# Early Canadian paper label meds/poison



## teamballsout (May 22, 2019)

Just a few bottles I thought I would share. Picked up over the winter and since the thaw.




R.M. MITCHELL DRUGGIST AND STATIONER WEYBURN N.W.T.
(pre. 1905 Saskatchewan)

THE BOLE DRUG CO.,WINNIPEG 

NATIONAL DRUG & CHEMICAL COMPANY OF CANADA. LIMITED. LABORATORIES MONTREAL.

A.D. FERGUSON, CHEMIST & OPTICIAN WOLSELEY. SASK.

VANILLA EXTRACT TORONTO.


----------



## CanadianBottles (May 22, 2019)

Some really nice ones there!  That Mitchell bottle looks like it could be pretty old.  I love labeled pharmacy bottles, I always pick them up when I can.


----------



## RCO (May 23, 2019)

some neat stuff , anything paper label is pretty hard to find in good condition , especially if its from smaller towns or cities . the use of NWT instead of Sask does seem to date that one to be pretty early

I'd imagine that extract from Toronto is common but there is extracts from smaller towns which are pretty rare


----------



## nhpharm (May 23, 2019)

Those are really cool...I love labeled bottles.  Here is a Canadian one (Hamilton, Ontario) that I have had since I was a kid.


----------



## Raypadua (May 23, 2019)

David Bole founded The Bole Drug Company in 1898 so the Winnipeg bottle is likely between 1898 and 1905.  After 1905, David Bole founded the National Drug and Chemical Company of Canada.

Nice piece of Winnipeg history


----------



## teamballsout (May 24, 2019)

Nice med nhpharm also looks like a nice paper label collection u have as well!
also thanks for the info Raypadua knew it was an early bottle but didn’t think it was that early. Think I was going off the dates from the second company founded.


----------



## mctaggart67 (Jun 26, 2019)

**Task item A**: List the bottle labels that teamballsout transcribes in the opening post of the thread about early Canadian paper-label bottles.
**Task item B**: Pick up the thread about early Canadian paper-label bottles where it stops, and write the post by mctaggart67.
You can skip the entries that follow; they aren't needed here.

**Dataset**:
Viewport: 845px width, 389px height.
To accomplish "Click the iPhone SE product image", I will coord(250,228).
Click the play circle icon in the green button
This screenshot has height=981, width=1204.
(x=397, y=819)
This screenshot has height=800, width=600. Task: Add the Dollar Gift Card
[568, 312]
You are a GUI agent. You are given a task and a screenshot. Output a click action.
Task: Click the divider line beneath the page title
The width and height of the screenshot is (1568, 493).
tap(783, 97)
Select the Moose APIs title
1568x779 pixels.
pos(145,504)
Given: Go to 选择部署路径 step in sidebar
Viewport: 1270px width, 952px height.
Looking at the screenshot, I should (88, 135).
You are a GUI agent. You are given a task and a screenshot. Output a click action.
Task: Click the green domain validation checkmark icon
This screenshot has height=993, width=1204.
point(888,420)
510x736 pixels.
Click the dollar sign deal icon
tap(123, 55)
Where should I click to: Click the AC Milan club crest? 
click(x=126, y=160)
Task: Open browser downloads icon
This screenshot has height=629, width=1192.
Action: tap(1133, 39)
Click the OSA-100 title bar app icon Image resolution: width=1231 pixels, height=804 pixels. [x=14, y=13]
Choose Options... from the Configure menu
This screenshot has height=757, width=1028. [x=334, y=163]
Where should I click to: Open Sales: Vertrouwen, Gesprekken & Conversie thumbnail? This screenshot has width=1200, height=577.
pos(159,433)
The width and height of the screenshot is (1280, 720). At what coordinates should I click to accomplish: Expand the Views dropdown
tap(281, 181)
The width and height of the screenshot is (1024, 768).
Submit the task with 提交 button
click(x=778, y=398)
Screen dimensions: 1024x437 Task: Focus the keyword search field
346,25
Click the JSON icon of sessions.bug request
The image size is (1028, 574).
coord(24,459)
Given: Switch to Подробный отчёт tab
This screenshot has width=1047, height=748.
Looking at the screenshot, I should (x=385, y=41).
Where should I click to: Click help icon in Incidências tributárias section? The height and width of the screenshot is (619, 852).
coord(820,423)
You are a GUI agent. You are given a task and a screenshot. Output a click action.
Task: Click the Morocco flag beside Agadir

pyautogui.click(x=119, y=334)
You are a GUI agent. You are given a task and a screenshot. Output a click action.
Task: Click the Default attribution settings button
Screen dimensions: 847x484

**Written response A**:
R.M. MITCHELL DRUGGIST AND STATIONER WEYBURN N.W.T.
THE BOLE DRUG CO.,WINNIPEG
NATIONAL DRUG & CHEMICAL COMPANY OF CANADA. LIMITED. LABORATORIES MONTREAL.
A.D. FERGUSON, CHEMIST & OPTICIAN WOLSELEY. SASK.
VANILLA EXTRACT TORONTO.

**Written response B**:
That's a good haul you've got there. Any N.W.T. is prized (including by me, here in Calgary). David Wesley Bole was an interesting fellow who had a "bit-above-rags" to riches life story. He started as a retail druggist in small towns in Ontario during the 1870s. His movement from place to place suggests he desired better success. By 1887, he was in Regina as partner in Dawson, Bole & Co. In Regina he found success for two interrelated reasons. One, he and his partner appeared early in Regina (established in 1882, but not really settled until a few years later) so they benefitted from being the only real game in town. Two, the firm set up branches in other newly established places, such as Moose Jaw, Calgary, Banff, etc., so Dawson, Bole & Co. could be the first in such places. Undoubtedly, running branches taught Bole the value of proper supply logistics. Clearly he learned his lessons well and within not even a decade, Bole had moved almost exclusively into drug wholesaling to supply the growing Canadian Prairie market (over a million settled the Prairies during the twenty-five years from 1887 onward). Essentially, wholesaling/proper supply logistics were the reasons behind the formation, in 1905, of the National Drug & Chemical Co. of Canada Ltd. Bole and dozens of other drug wholesalers believed that merging their firms together into one giant corporate entity would give them greater profits because of gained purchasing and distribution advantages and because of remarkably reduced competition within Canada's wholesale drug trade. It worked, and Bole ended life as the equivalent of a multi-millionaire in today's terms.

Here's a portrait of David Welsey Bole, likely from when he sat as National Drug & Chemical's president:


----------



## dgirardin (Jul 3, 2019)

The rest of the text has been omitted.